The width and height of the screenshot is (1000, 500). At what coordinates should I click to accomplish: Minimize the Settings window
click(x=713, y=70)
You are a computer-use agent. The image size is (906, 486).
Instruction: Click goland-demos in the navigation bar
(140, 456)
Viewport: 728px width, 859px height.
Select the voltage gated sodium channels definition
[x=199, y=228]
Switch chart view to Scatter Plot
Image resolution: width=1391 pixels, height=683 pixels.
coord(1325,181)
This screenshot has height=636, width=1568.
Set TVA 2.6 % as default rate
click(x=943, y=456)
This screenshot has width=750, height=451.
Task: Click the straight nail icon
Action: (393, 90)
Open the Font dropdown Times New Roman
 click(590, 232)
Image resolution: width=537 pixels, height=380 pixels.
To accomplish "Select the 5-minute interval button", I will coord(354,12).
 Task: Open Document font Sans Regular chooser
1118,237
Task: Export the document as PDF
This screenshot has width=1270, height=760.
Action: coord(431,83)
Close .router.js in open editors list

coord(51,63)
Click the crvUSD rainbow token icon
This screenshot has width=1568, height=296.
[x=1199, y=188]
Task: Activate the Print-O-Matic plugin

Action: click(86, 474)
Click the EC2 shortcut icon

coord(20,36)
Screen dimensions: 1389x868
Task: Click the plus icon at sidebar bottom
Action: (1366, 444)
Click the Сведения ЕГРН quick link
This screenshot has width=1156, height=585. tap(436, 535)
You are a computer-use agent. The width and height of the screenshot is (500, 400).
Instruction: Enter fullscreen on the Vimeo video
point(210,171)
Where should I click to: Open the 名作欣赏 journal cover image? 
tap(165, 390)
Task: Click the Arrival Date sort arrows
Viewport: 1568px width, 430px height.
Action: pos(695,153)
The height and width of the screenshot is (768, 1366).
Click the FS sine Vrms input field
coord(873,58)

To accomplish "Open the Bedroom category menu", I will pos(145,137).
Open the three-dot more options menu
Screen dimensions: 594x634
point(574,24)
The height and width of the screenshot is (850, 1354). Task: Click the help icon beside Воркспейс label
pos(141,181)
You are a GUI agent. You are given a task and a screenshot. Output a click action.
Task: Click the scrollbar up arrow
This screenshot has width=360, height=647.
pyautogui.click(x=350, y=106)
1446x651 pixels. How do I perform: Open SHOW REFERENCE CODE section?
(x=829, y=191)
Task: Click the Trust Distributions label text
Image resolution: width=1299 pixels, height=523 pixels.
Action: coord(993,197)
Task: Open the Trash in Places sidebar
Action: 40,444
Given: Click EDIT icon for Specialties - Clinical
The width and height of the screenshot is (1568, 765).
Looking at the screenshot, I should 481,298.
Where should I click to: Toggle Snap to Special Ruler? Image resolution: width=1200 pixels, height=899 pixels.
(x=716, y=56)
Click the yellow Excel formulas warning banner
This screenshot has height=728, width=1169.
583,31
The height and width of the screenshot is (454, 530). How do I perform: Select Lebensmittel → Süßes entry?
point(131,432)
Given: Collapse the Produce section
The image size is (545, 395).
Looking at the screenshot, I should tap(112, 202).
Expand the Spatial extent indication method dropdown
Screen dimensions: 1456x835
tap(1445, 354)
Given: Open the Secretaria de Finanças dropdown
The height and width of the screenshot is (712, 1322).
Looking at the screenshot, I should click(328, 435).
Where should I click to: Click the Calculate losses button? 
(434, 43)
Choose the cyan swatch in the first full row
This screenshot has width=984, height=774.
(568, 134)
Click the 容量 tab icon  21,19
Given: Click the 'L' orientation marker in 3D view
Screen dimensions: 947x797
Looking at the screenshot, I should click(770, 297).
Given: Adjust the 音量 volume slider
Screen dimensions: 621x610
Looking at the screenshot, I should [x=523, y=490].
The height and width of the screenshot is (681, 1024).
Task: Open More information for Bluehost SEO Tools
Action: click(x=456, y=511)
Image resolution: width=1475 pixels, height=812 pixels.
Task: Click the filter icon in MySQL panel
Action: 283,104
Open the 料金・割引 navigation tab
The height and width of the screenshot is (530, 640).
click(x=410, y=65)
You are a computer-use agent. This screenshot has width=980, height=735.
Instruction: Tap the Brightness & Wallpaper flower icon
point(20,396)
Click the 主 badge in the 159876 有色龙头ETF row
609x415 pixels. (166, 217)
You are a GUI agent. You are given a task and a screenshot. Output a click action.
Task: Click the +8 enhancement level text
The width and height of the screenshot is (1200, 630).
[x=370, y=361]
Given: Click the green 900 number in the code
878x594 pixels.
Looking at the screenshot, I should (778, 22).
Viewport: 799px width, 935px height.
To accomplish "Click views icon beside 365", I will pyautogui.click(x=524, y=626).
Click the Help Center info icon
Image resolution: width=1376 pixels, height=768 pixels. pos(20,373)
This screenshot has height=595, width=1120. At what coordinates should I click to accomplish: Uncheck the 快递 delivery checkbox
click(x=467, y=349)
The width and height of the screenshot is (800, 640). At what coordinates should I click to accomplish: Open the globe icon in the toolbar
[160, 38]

══════

» **What the task requires**: With "menu" as the word to match, copy each line of the records that has it.

» **Response for this exercise**:
To accomplish "Open the Bedroom category menu", I will pos(145,137).
Open the three-dot more options menu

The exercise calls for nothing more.